_Instructions for the task_: Print the following material line for line, with no changes.

Records for locating words and elements:
::::::::
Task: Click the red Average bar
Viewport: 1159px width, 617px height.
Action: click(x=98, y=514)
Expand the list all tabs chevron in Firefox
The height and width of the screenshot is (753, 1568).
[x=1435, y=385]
::::::::
_Output for this task_:
Task: Click the red Average bar
Viewport: 1159px width, 617px height.
Action: click(x=98, y=514)
Expand the list all tabs chevron in Firefox
The height and width of the screenshot is (753, 1568).
[x=1435, y=385]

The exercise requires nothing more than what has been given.